There’s a lot of truth to the statement; “Lower stage volumes equal better shows for everyone.” Especially for you in the long-run.
In our previous post about the advantages of IEMs over Wedges, we looked at the idea of “Volume Wars.” That is when you are trying to hear your instrument over the other people in the band on stage. Here’s the thing, everyone else on stage is probably having the same issue and so they are trying to turn up to be heard, so you turn up your volume. Next thing you know no one can hear themselves.
Your job as a musician is to deliver the best performance possible — to really give it your all. But there is no way you can do this if you can’t hear what everyone else is playing. Stage monitors have to compete with everything else onstage (drums, amps, brass, etc). If one musician in your band keeps asking to crank it up, inevitably you all need to follow. It’s a never-ending escalation of volume. That’s why we call this “Volume Wars”. There are no winners, and the biggest loser of all is your audience.
Let’s look at how we got here:
Before amps, the loudest thing on stage was the drummer. It was a relatively calm time. The Jazz age was a tame affair with its shuffling beats and drummers with brushes.
Then came rock and roll. It was a scene, man. Most everything was coming out of 30-watt amps, so while there was more volume, there was still not that much. And then along came the dawn of LOUD ROCK (like The Who)… 100 watts became standard, PA’s got bigger, and now, nobody could hear nothing. Enter the floor monitor or “wedges”.
Wedges made it easier to hear things on stage, it reduced strain on vocalists because they could finally really hear themselves. We entered a period of general “volume wars” stability. As technology kept advancing more powerful amplification was available to the common band, not just Pink Floyd or The Dead. One unexpected side effect of this democratization of sound was as the equipment became more and more powerful, the small rooms bands were playing in became an issue. Most venues are not built to acoustically handle this amount of sound.
More bands than you can count have broken up, not just because it’s a tough business, but because they can’t hear each other. Ask Ginger Baker about his time in Cream. I dare you.
And it’s not just the players that struggle with this. Talk to vocalists about how tough it can be to deliver a great performance when they can’t hear.
IEMs make singing live more manageable. Using in-ear monitoring, allows you to hear the voice clearly inside your head rather than down on the floor in front of you! As a bonus, the IEMs act as plugs, reducing the amount of level coming from the stage.

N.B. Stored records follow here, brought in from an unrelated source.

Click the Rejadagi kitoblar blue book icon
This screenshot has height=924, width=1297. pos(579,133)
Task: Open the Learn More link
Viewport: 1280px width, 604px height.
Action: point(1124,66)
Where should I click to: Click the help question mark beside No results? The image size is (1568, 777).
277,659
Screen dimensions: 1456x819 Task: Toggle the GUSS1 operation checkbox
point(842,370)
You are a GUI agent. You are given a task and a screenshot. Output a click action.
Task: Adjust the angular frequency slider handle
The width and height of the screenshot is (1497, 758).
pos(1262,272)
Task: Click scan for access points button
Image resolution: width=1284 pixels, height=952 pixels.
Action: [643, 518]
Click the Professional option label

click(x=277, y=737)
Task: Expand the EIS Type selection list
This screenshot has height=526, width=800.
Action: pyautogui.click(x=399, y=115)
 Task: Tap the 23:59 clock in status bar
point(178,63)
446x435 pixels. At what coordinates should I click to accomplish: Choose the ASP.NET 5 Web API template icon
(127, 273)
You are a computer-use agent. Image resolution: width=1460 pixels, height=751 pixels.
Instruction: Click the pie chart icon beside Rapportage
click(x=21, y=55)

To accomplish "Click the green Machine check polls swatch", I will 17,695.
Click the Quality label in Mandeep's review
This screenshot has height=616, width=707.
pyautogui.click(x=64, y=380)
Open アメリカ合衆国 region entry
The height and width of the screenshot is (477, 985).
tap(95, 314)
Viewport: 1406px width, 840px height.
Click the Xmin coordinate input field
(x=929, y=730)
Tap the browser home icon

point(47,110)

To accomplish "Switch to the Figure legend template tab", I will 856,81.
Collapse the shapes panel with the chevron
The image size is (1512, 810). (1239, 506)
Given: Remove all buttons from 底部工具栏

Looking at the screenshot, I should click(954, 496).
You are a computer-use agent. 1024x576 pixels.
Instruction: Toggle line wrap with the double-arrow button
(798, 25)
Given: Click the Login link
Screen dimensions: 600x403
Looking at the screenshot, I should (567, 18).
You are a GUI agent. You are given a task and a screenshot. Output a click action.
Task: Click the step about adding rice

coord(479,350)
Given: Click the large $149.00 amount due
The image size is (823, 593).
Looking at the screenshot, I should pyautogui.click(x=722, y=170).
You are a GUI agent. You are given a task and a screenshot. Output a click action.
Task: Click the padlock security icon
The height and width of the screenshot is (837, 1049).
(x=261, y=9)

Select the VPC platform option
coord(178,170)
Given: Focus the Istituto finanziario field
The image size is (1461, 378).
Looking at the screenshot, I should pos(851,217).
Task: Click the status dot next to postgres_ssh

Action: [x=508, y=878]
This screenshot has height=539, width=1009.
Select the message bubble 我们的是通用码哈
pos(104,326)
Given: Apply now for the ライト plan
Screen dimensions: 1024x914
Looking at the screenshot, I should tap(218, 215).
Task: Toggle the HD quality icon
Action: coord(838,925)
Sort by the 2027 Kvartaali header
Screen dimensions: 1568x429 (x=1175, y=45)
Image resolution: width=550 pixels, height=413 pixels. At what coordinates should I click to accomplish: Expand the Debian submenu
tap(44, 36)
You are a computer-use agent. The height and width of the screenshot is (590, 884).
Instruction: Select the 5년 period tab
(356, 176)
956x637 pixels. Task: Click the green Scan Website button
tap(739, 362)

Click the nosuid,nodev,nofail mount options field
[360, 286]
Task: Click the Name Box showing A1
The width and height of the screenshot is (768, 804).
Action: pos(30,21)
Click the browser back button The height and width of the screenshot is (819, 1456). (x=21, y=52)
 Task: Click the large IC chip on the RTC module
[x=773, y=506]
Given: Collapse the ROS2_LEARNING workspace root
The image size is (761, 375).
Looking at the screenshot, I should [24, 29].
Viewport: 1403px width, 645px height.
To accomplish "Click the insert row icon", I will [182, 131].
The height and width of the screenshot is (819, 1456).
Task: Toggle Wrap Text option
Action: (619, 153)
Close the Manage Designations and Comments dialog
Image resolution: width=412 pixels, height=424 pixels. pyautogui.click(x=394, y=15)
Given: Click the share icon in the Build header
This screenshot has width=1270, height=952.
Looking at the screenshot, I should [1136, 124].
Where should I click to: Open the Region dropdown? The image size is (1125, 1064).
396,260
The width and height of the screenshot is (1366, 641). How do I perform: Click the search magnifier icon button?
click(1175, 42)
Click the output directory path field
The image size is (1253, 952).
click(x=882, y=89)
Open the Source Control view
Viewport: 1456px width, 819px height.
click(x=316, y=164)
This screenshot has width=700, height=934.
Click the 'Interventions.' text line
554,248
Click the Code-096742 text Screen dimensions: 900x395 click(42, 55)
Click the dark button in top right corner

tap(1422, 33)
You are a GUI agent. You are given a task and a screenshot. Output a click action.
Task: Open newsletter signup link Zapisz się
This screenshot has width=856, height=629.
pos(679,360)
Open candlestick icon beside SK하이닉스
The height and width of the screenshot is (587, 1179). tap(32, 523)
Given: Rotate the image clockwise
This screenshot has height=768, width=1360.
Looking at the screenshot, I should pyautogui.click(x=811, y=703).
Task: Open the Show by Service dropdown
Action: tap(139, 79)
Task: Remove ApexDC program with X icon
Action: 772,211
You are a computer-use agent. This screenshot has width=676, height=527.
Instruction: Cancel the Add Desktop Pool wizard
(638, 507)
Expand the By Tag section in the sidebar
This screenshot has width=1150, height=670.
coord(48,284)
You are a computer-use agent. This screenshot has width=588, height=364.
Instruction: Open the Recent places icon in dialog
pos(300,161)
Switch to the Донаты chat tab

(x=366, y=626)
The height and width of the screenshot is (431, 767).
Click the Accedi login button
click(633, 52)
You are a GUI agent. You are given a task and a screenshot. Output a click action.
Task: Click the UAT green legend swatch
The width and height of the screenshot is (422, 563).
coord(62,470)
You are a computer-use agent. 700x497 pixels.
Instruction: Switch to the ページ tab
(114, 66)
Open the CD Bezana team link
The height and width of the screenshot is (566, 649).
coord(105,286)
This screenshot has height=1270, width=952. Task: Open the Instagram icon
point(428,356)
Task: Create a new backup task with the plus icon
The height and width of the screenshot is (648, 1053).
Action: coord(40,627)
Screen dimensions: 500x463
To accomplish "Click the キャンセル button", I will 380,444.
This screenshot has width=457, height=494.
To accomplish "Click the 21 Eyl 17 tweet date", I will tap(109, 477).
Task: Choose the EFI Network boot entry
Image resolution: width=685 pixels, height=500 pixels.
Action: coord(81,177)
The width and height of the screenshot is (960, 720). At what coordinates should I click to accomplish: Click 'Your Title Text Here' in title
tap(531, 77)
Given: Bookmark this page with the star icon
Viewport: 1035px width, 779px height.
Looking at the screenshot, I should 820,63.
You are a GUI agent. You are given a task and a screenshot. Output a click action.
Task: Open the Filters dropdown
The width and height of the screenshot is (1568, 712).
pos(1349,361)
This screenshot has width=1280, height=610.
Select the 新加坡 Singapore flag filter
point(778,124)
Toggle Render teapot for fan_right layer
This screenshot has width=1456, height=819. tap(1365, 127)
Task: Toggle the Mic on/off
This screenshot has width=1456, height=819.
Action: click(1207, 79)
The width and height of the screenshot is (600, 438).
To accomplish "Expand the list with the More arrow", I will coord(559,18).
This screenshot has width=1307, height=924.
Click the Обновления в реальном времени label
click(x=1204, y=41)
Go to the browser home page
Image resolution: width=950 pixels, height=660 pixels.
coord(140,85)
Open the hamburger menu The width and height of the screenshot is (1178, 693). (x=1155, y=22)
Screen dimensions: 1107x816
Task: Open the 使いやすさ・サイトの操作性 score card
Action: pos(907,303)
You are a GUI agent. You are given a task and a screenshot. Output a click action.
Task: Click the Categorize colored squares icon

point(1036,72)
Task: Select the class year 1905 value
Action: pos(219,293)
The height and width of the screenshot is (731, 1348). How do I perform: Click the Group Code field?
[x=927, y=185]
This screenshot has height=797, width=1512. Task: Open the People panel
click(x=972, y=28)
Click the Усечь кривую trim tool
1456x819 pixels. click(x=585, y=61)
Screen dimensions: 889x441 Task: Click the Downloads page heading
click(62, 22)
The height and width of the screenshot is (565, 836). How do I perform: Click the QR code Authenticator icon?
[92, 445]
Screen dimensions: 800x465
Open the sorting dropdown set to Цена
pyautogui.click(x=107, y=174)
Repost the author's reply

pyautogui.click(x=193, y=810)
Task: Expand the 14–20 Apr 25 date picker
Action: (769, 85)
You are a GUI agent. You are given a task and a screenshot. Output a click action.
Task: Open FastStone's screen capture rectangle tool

Consequently, you need a lower monitoring volume, which helps you focus. Focus makes intonation (staying in tune) easier, which has to be job number one, if you want to make your audience happy.
Let’s see what some other folks have had to say about it.
Mike Williams of Camera 2.
[Before] IEMs – with earbuds in playing backing tracks, a click blasting in one ear, tracks in the other, then a stage monitor speaker behind me, the sheer volume needed to hear me sing in pitch over the kit [was enormous]. Not to mention the feed back issues. As you can imagine, there were some nights were I could barely hear anything.
Now we are considerably tighter as a group.
Always remember Live music rule #1: If you are getting involved in “Volume Wars” there is no winner. Don’t fall for it. It’s only making the situation worse. It’s also probably making it really hard for the sound person to do their job. There are no winners here.